Miss Spencer clicked her tongue, and her knitting needles flew a little faster. "Why do you squander your time on such a labour? There are perfectly good translations available for the asking."
"Time is one thing that I don't lack. Besides, it's a matter of accuracy. It's true, I assure you. You don't think for a minute that Malcolm's father prepares his sermons directly from the Bible? Of course he doesn't! He goes to the original texts which, as you know, are in Hebrew and Greek. It's merely to clarify interpretation. Any scholar worth his salt goes to the primary sources."
Miss Spencer was not at all sure that she had known that the original texts of the Bible were in Hebrew and Greek, but she refrained from saying so. "But in your own case, to what purpose?"
"If I'm to help the girls at Miss Maitland's with the production of the play for next Founders' Day," said Maddie reasonably, "it is essential that I understand Medea's character and motivation. Her revenge on the man who wronged her, you must admit, was a trifle excessive."

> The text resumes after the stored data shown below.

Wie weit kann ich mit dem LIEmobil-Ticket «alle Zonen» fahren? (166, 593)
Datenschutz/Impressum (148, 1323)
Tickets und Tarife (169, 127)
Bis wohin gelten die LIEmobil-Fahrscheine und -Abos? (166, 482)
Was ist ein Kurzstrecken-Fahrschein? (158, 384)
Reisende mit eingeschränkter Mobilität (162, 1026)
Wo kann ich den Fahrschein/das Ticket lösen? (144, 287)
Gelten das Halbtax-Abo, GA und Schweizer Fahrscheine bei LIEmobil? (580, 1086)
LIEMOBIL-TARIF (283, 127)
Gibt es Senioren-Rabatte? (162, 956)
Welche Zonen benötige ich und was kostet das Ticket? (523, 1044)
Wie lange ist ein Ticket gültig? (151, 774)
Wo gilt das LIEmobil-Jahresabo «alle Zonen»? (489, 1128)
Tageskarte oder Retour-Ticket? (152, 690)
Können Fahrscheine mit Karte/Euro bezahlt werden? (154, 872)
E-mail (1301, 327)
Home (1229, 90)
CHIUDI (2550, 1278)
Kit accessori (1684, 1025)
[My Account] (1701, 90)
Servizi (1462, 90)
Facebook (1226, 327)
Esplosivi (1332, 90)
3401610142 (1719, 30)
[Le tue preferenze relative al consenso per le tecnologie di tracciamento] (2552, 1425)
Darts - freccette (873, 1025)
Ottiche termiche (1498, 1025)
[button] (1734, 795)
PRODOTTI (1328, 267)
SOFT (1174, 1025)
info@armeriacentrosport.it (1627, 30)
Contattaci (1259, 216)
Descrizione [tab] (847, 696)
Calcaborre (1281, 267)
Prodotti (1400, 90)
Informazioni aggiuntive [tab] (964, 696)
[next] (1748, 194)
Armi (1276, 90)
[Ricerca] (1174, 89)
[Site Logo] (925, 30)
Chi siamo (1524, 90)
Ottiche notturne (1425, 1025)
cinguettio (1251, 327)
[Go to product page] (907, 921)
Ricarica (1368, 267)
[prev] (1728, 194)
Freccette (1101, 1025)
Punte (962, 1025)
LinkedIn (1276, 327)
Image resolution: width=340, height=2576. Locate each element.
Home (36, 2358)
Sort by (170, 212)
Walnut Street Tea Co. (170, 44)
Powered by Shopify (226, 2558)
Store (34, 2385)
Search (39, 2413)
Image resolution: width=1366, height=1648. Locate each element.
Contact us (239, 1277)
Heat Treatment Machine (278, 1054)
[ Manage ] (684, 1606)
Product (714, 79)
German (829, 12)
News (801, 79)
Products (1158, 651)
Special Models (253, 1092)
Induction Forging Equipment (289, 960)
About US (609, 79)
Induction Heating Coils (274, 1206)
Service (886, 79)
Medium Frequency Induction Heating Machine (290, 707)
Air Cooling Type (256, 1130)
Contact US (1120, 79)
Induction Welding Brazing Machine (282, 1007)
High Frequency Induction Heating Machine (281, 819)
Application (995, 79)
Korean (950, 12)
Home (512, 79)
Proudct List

"Oh? What did she do?" asked Miss Spencer, interested in spite of herself.
The answer that sprang to Maddie's lips was instantly rejected. Murder and infanticide, she knew, were not suitable subjects for polite drawing-room conversation. After a moment's consideration, she replied tactfully, "Medea brought her husband's house to extinction. Even in those days, men, so it would seem, were preoccupied with carrying on their line."
"It's just as well they are, or there would be few married men in our acquaintance."
"Aunt Nell! What a shocking thing to say!"
"But true, nevertheless," retorted Miss Spencer, not without a certain degree of smugness. "Time you learned to exploit that fact and find yourself a beau, my girl, instead of filling your head with Greek and Latin and goodness knows what else. You would do well to remember that gentlemen feel threatened by girls who are brighter than they are."
"'A woman, especially if she have the misfortune of knowing anything, should conceal it as well as she can,'" quoted Maddie with a straight face.
"I beg your pardon?"
"It's a line from the novel I've been reading, Northanger Abbey, by an unknown lady."
"Books again, Maddie? Nevertheless, the author of that sentiment knows a thing or two. You should heed her."
"She is being facetious, Aunt Nell."
"Nonsense. Only you would say so. If you want to catch a husband, you had better forget that you ever heard of Greek or Latin."
It was an argument that Maddie knew she could not win, and she diplomatically refrained from reminding her aunt that the last thing she wished for was a husband who would in all likelihood stifle her individuality. She adroitly turned the subject.